本文抜粋:
··········

松浦雅代さん『福島県を訪れて』(原発がこわい女たちの会ニュース第87号より)
 
 松浦雅代さんからお送りいただいた原発がこわい女たちの会ニュース第87号に、面の半分以上を割いて、松浦さんの福島県訪問記が掲載されていました。
 これだけ独立してお読みいただいた方が良いだろうと判断し、先ほどのニュース第87号に引き続いてお送りします。
 なお、今さら説明するまでもないとは思いますが、松浦雅代さんは、「原発がこわい女たちの会」代表、「子どもたちの未来と被ばくを考える会」共同代表を務めるとともに、様々な原発停止訴訟の原告団に加わるなど、長年にわたって「脱原発」と「いのち」に関わる活動に献身してこられた方です。
 

原発がこわい女たちの会ニュース NO87号・2013年12月27日発行
事務局〒640-0112和歌山市西庄1024-15 ℡・fax073/451/5960松浦雅代方
原発がこわい女たちの会ブログ http://blog.zaq.ne.jp/g-kowai-wakayama/
 
 
       福 島 県 を 訪 れ て
  
                       松 浦 雅 代
 
初めての福島訪問
 初めて福島県を訪れました。10月30日から11月2日までの3泊4日。4日間とても良いお天気でした。
 昨年当会で講演して頂いた橘柳子さんを、現在お住まいの本宮市の仮設住宅
に訪ねました。

··········

練習問題:
(a) 福島訪問についての本文抜粋で、「松浦雅代さんからお送りいただ」を含む語句から始まり「動に献身してこられた方です。」で終わる部分を、「福島県訪問記」を「福島訪問の記録」に更新して書き直してください。
(b) 福島訪問についての本文抜粋にある「4日間とても良いお天気でした。」という文を英語に訳してください。

··········

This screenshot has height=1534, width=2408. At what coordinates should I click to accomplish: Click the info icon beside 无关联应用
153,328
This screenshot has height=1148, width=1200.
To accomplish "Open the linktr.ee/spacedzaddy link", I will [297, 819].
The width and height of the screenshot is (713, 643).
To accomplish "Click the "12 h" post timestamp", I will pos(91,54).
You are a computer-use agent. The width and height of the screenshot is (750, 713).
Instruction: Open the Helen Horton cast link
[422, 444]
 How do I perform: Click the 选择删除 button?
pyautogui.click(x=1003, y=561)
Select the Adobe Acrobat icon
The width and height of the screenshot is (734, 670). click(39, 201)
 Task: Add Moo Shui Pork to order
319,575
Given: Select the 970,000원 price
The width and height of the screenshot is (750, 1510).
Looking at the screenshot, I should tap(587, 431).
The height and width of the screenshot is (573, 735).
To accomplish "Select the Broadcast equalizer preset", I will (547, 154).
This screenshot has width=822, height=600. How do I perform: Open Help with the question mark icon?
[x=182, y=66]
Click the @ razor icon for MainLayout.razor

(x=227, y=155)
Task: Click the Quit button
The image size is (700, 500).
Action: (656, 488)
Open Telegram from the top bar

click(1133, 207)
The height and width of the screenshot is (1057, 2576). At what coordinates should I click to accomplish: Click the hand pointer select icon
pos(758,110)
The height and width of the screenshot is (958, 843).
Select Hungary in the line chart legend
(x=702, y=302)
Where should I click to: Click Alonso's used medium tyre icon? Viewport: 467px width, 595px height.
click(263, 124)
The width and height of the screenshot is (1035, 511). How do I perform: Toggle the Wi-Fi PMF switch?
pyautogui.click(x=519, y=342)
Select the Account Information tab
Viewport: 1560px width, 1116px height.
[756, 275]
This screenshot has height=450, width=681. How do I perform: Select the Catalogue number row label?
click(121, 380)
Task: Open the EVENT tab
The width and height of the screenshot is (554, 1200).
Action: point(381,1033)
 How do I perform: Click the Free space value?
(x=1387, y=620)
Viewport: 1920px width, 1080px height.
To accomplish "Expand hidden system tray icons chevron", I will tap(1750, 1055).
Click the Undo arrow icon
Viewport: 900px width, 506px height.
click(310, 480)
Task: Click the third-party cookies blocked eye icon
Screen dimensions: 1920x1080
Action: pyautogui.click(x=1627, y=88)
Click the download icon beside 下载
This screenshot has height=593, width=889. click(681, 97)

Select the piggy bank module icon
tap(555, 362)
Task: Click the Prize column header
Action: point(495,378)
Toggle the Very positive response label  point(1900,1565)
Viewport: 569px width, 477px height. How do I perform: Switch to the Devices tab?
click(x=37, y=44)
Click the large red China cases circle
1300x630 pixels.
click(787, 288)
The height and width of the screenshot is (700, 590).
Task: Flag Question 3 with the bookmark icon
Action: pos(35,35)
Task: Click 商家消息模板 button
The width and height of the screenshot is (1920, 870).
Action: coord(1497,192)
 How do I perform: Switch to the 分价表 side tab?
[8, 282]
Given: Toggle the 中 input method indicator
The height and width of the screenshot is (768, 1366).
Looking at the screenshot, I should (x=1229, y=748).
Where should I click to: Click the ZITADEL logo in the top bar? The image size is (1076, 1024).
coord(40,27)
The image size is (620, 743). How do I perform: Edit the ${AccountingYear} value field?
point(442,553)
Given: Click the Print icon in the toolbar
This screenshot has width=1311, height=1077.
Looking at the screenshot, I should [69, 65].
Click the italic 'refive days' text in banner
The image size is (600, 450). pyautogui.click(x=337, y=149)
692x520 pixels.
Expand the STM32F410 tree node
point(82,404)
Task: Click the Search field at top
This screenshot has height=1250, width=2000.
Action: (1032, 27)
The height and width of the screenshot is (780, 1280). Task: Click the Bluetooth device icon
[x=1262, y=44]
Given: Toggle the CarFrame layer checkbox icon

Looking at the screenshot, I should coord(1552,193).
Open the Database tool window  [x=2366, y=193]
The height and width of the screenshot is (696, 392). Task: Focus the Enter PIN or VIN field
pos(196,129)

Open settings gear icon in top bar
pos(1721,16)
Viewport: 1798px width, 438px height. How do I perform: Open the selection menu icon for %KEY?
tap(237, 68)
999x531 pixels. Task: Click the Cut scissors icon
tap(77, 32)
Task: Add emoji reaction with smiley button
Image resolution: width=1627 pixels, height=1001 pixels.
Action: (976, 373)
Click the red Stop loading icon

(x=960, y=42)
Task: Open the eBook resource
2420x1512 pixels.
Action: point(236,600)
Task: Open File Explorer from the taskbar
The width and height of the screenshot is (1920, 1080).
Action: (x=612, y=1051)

··········

解答例:
(a)
松浦雅代さんからお送りいただいた原発がこわい女たちの会ニュース第87号に、面の半分以上を割いて、松浦さんの福島訪問の記録が掲載されていました。
 これだけ独立してお読みいただいた方が良いだろうと判断し、先ほどのニュース第87号に引き続いてお送りします。
 なお、今さら説明するまでもないとは思いますが、松浦雅代さんは、「原発がこわい女たちの会」代表、「子どもたちの未来と被ばくを考える会」共同代表を務めるとともに、様々な原発停止訴訟の原告団に加わるなど、長年にわたって「脱原発」と「いのち」に関わる活動に献身してこられた方です。

(b) The weather was very good for all four days.